**Source material:**
******

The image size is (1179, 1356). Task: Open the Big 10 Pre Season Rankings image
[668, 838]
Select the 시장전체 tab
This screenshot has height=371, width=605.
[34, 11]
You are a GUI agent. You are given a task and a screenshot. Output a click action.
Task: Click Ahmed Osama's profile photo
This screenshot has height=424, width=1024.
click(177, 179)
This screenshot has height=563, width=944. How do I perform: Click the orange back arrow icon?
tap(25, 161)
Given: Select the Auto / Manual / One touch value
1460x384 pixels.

******

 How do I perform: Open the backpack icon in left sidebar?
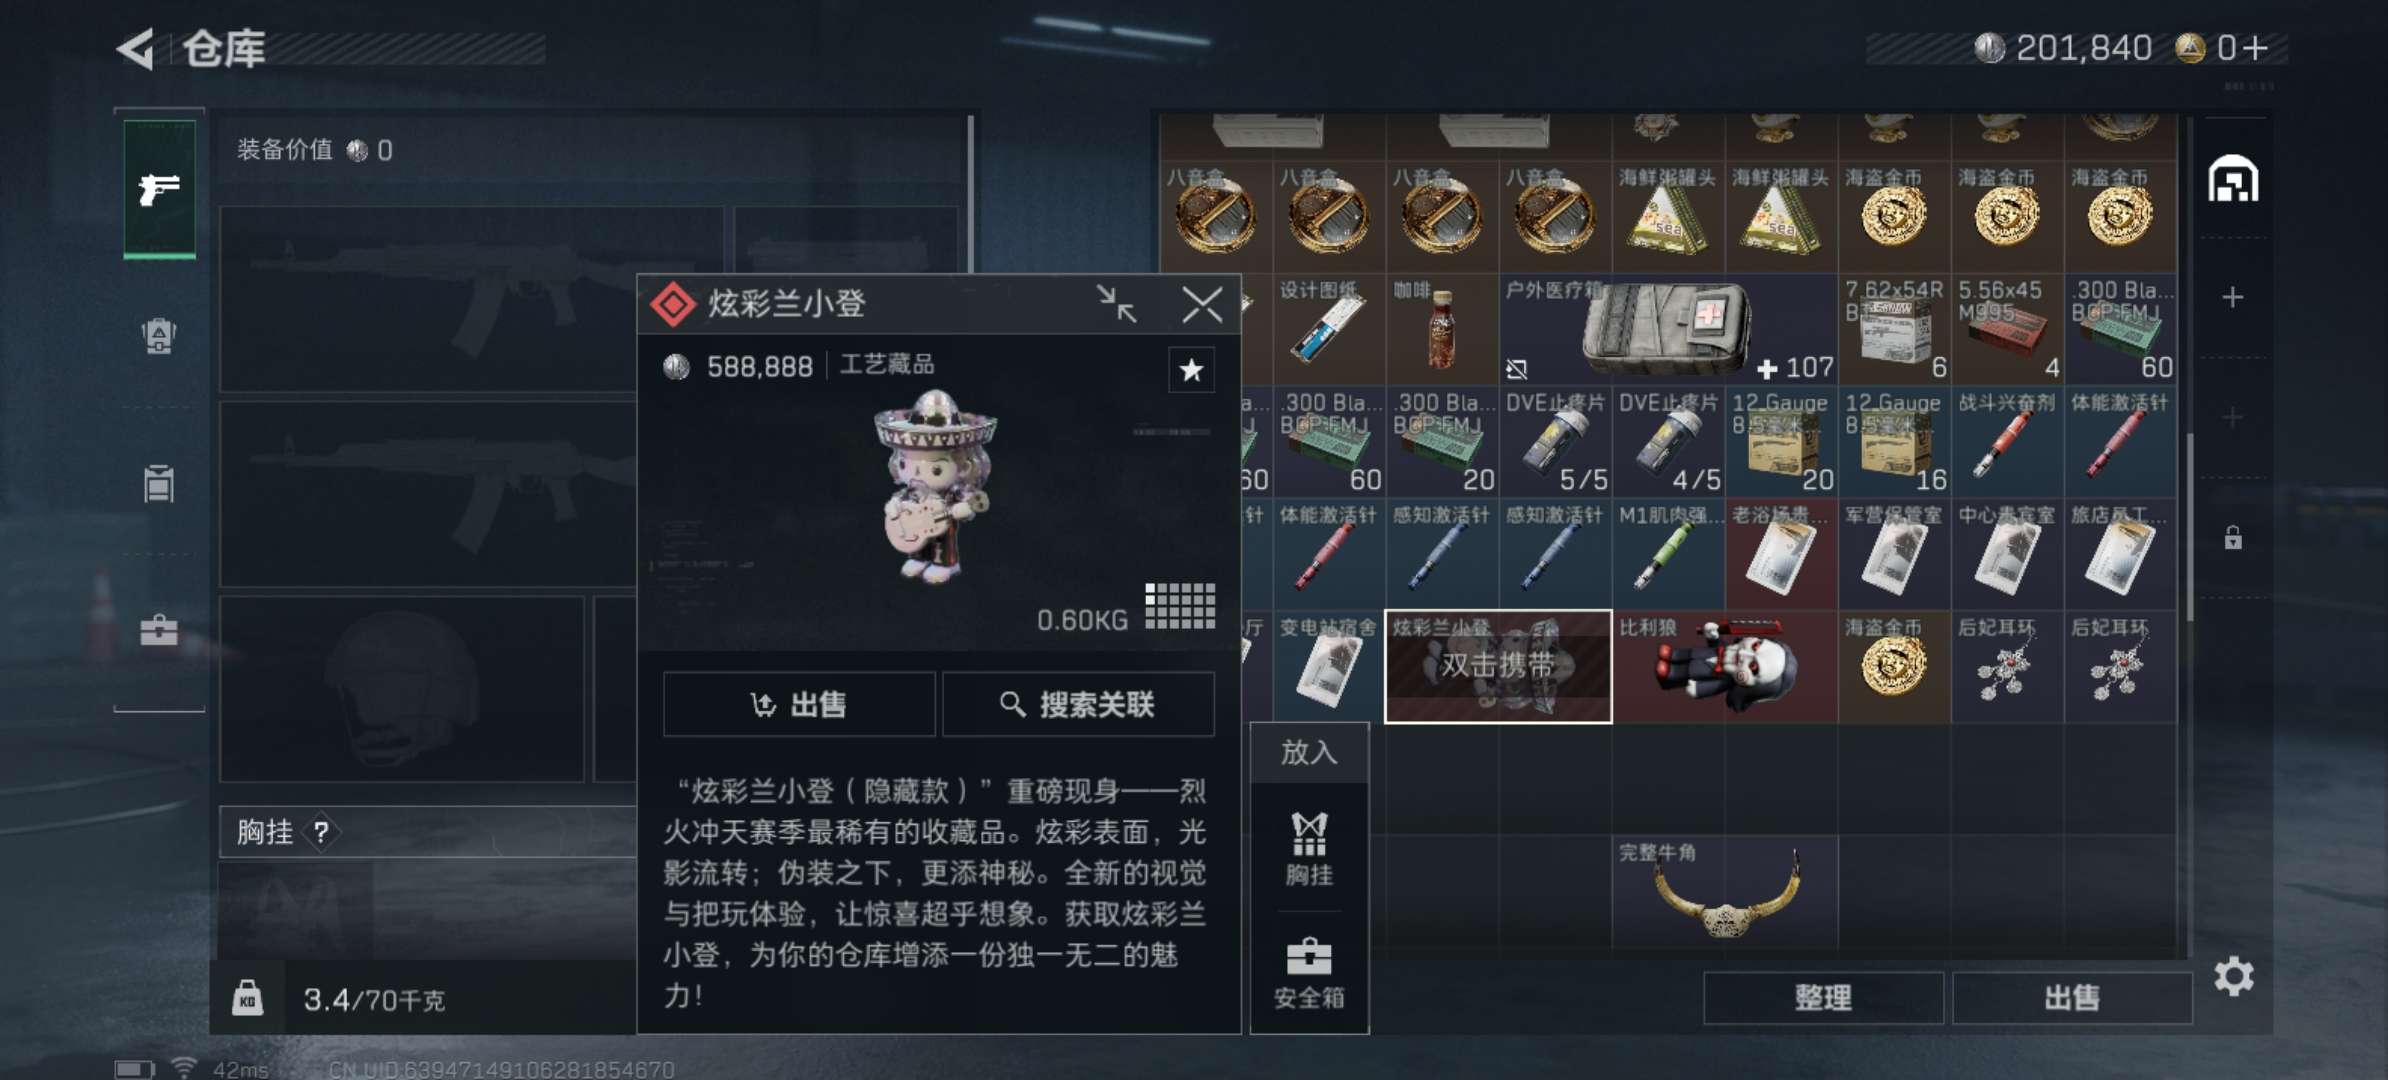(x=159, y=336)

******

**Work order:** Your answer must consist solely of the lines above between the line holding "This screenshot has height=424, width=1024." and the line holding "1460x384 pixels.", inclusive, copied exactly.

**Exercise result:**
This screenshot has height=424, width=1024.
click(177, 179)
This screenshot has height=563, width=944. How do I perform: Click the orange back arrow icon?
tap(25, 161)
Given: Select the Auto / Manual / One touch value
1460x384 pixels.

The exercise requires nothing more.